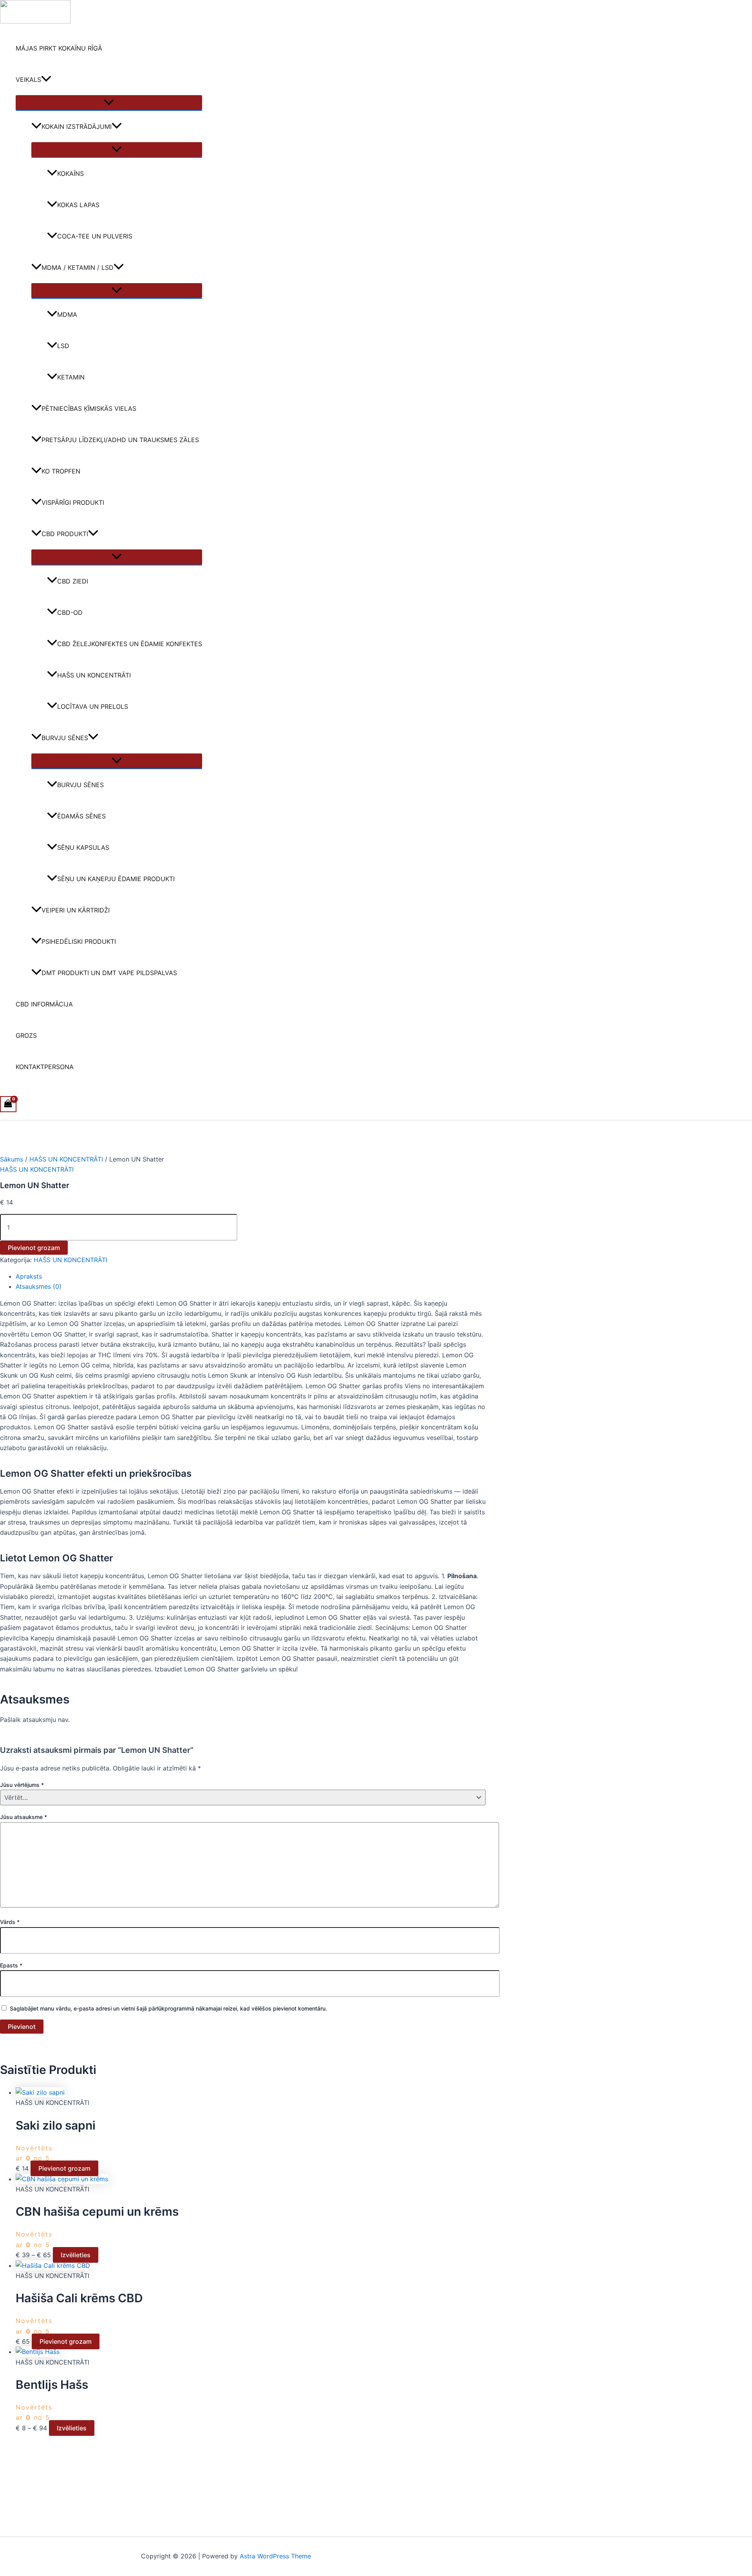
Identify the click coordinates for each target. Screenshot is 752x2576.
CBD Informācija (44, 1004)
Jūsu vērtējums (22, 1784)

...

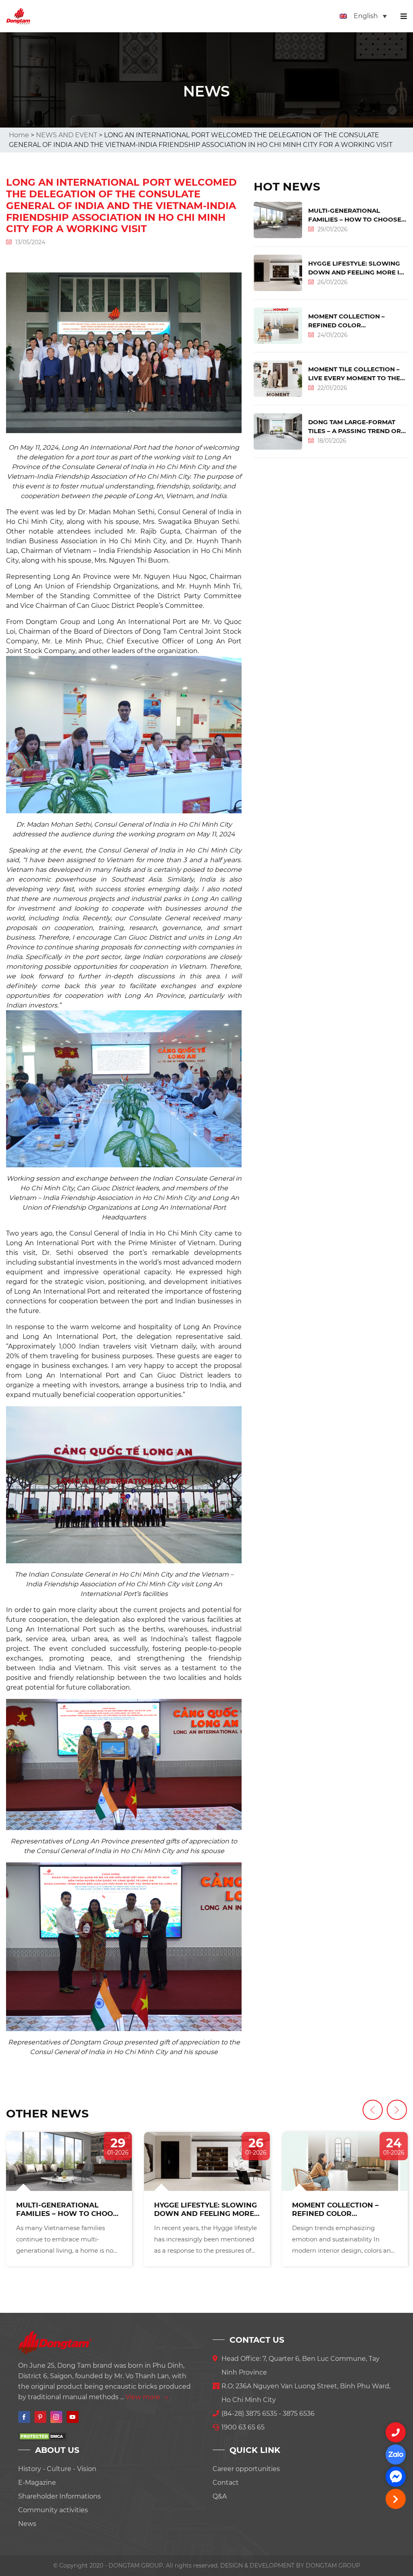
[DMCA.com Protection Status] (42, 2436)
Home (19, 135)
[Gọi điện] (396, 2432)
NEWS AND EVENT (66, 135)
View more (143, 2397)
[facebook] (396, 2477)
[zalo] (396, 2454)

--

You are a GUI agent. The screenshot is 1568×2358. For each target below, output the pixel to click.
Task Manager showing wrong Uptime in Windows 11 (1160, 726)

**EXERCISE**
Every line of the listing above that includes "each" should be copied out.

**EXERCISE RESPONSE**
Identify the click coordinates for each target. Screenshot is 752x2576.
You are a GUI agent. The screenshot is 1568×2358. For each target below, output the pixel to click.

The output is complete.